The speaking tour coincided with "Eyes Wide Open," an exhibit presented by the American Friends Service Committee, memorializing the American soldiers and Iraqi civilians killed in Iraq since the March 2003 invasion began.

The exhibit was first shown in Chicago in January 2004, with 504 pairs of boots symbolizing the American troops killed in the war. More boots were added at each city where the traveling exhibit was presented. More than 1,100 pairs of boots and the names of more than 11,000 Iraqi civilians who have lost their lives made up the exhibit in Kansas City last month.

"'Eyes Wide Open' helps people understand and get a realistic impression of the human cost of the Iraq War," said Ira Harritt of the American Friends Service Committee's Kansas City Chapter.

Harritt said AFSC's teams in Iraq have been working since 1991 to alleviate human suffering arising from the decades of sanctions and the current occupation. "Trotochaud and McDowell made it clear to their listeners that the Iraqi people are people just like us," he said.
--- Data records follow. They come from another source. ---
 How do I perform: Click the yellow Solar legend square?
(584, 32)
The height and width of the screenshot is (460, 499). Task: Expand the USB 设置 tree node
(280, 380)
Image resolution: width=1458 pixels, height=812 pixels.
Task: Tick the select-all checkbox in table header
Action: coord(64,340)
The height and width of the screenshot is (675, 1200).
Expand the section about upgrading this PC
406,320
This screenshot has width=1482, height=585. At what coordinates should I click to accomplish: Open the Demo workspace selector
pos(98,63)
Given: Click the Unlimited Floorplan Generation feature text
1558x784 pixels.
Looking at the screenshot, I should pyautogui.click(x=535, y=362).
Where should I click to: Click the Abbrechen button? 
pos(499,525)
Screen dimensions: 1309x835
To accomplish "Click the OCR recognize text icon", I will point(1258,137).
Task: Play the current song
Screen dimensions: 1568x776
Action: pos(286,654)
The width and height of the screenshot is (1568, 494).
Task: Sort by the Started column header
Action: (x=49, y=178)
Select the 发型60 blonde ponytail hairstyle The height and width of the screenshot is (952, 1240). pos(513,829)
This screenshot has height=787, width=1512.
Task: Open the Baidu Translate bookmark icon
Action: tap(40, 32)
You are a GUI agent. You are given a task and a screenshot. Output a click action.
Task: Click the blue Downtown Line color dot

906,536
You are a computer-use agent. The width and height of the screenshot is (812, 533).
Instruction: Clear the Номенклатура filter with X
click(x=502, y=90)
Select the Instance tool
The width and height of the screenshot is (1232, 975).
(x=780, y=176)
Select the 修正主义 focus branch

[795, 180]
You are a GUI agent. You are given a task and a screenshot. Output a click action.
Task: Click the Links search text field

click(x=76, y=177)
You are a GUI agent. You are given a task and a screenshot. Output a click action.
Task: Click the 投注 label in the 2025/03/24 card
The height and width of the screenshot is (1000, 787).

"There is no argument that Saddam was not a brutal dictator," Harritt said. "But, despite his secret police and the brutality of some of his minions, there was more stability for the 25 million civilians in the country."

Just before Trotochaud and McDowell returned to the U.S., a close friend of theirs, Margaret Hassan, the British worker with CARE International, was kidnapped by Iraqi insurgents. Her kidnappers have threatened to behead her if their demands were not met.

"Margaret's life remains in jeopardy," Trotochaud said. "There is no news at this point, and we don't know if that's good or bad. All we can do is pray."